Plus, it is not a zero-sum game. You can both win (in terms of profitability,
exit, etc.) If you are far along and will not need to spend much more money or
time, go for it. If you have just started, maybe take a moment to think about
it. Either way, you can just learn from zeebox.com mistakes and implement
better with your own project.

You must be realistic to know when to quit and use your time more wisely, BUT
most startups don't actually die - they commit suicide. Good luck

------
gregschlom
No. Take it as a strong positive signal that there is demand and ask yourself
how you can differentiate from your competitor. Will you have a better UI, a
niche market to address, etc.?

The question is how you position yourself in respect to the competition.
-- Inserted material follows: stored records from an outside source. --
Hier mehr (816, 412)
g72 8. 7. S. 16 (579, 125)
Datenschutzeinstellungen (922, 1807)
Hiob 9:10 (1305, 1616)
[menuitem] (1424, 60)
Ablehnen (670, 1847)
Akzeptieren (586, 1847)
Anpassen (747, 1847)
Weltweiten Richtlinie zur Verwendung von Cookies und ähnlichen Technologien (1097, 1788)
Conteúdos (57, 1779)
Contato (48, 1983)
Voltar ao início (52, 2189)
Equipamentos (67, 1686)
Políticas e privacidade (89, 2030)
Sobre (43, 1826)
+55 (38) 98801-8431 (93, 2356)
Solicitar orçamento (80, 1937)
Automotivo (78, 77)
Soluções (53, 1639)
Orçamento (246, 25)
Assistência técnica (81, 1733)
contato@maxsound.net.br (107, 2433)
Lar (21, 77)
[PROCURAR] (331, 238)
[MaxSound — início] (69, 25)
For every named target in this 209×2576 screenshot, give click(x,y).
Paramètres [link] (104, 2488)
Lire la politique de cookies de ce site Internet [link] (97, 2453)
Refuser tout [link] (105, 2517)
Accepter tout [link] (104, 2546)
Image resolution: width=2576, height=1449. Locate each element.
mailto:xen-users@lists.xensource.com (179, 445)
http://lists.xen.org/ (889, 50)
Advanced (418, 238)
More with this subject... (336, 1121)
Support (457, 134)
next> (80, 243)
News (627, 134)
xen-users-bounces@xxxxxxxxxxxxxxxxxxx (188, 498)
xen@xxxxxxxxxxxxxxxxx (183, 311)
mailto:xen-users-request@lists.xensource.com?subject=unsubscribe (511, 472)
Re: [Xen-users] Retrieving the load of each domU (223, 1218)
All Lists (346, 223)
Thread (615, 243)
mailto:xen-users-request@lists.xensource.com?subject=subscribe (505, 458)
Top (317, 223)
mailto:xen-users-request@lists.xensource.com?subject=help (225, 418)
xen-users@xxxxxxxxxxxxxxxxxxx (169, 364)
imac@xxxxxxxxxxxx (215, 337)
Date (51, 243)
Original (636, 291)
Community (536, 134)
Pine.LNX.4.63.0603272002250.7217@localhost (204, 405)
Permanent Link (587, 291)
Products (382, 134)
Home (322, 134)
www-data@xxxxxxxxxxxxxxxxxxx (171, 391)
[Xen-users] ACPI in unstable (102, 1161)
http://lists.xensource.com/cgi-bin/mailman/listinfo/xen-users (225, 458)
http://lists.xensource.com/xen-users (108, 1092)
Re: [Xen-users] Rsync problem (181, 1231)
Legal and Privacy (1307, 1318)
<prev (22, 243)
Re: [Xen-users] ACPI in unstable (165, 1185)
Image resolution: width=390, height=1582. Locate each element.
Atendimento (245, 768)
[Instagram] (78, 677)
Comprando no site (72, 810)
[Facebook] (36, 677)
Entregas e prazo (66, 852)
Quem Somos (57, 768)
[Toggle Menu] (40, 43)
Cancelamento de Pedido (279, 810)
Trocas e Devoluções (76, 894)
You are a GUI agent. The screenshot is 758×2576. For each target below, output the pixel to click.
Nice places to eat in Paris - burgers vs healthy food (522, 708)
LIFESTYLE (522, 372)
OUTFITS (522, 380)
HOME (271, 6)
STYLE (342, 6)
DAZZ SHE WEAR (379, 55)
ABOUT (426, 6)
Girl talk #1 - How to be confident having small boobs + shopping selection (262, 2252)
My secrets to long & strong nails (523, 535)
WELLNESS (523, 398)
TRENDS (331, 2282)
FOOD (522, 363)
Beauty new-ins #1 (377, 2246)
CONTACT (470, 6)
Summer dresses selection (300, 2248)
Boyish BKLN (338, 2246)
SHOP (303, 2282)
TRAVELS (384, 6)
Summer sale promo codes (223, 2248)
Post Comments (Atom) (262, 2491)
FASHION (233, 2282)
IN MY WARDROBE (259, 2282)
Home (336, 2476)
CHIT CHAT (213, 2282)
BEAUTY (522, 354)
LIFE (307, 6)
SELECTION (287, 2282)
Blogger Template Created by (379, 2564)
If you believe that there is indeed absolutely no hope for your startup,
then... there's not much to say. If you want to take this battle, you'll find
a way to position yourself.

Edit: I just saw that your competitor is UK-only. Are you based in UK too?

------
ollierattue
'9 Ways to Decrease Your Chance of Bootstrapping a Successful Company' -
Number #1: Choosing a Market with Funded Competition

[http://www.softwarebyrob.com/2011/11/02/9-ways-to-
decrease-y...](http://www.softwarebyrob.com/2011/11/02/9-ways-to-decrease-
your-chance-of-bootstrapping-a-successful-company/)

Although yes it does validate the space and yes there can be room for more
than one. Note 'decrease' not 'kill' :)

------
OpenAlgorithm
Only continue if you are doing something different or better than your
competitors. Obviously if you are just mimicking what they gave already
created, that's no good but if you can improve on it, then their presence in
the market may be helpful in terms of warming the market for you before
launch.

------
chapman
My startup might play nicely with yours, shoot me an email to my HN name
@wikivideo.com, would like to connect

------
qrlawified
I should say that my answer is no... but I am interested to see what the HN
community thinks!

------
qrlawified
Thanks for the thoughts everyone. I will let you know where we come out!